Они шли очень медленно, примерно так двигается караул у Вечного огня, едва заметно передвигая ноги и абсолютно беззвучно. Всё вокруг замерло в ожидании чего-то необъяснимо страшного. Чего-то, что в данную минуту ещё можно остановить, а через секунду, другую будет слишком поздно. Невозвратно. Как последнее мгновение, после которого человек бросится на амбразуру и закроет своим телом пулемётное гнездо. Сейчас он ещё может этого не делать.
Сейчас и они могли остановиться. Не остановились. Двое вскарабкались на жертвенный камень и, подняв девушку на ноги, сняли повязку с её головы. Повернули в разные стороны, предлагая всем насладиться красотой, изяществом, чудесным кукольным личиком и маленькими кучеряшками на голове.
— Боже, — тихо прошептала Элен, — совсем девочка. Сколько ей, восемнадцать, девятнадцать? И её сейчас принесут в жертву?

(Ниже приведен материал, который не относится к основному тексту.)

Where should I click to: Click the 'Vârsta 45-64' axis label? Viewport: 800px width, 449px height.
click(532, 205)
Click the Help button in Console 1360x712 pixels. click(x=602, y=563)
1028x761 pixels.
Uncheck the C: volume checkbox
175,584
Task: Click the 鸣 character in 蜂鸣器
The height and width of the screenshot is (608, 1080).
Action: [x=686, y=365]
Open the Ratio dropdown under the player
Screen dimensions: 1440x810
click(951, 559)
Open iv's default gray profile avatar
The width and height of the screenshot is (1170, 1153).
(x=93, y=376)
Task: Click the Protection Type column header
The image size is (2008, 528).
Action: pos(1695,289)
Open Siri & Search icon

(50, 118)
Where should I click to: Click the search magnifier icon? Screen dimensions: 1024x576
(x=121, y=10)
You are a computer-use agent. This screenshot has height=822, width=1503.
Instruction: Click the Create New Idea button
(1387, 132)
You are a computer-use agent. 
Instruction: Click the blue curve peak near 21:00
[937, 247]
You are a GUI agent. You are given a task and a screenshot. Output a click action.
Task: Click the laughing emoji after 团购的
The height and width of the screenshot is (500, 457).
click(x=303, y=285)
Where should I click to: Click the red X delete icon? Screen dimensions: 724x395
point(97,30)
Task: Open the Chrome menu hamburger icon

— Знаю не больше твоего и понятия не имею, что будет дальше. Как бы ни приходилось присутствовать на подобных мероприятиях, — буркнул я, не оборачиваясь.
Девушку уложили на спину, но привязывать не стали. Двое держали за ноги, двое за руки, а пятый, встав у изголовья, подал знак шаману, который стоял, молча наблюдая за процессом.
Опиеми едва заметно кивнул, взмахнул рукой, которой удерживал веер, и мгновение спустя забили барабаны.
«Так он вовсе не дурачок», — мелькнула в голове запоздалая мысль. Это он руководит ритуалом, и все вокруг ему подчиняются. Просто происходит это тайно.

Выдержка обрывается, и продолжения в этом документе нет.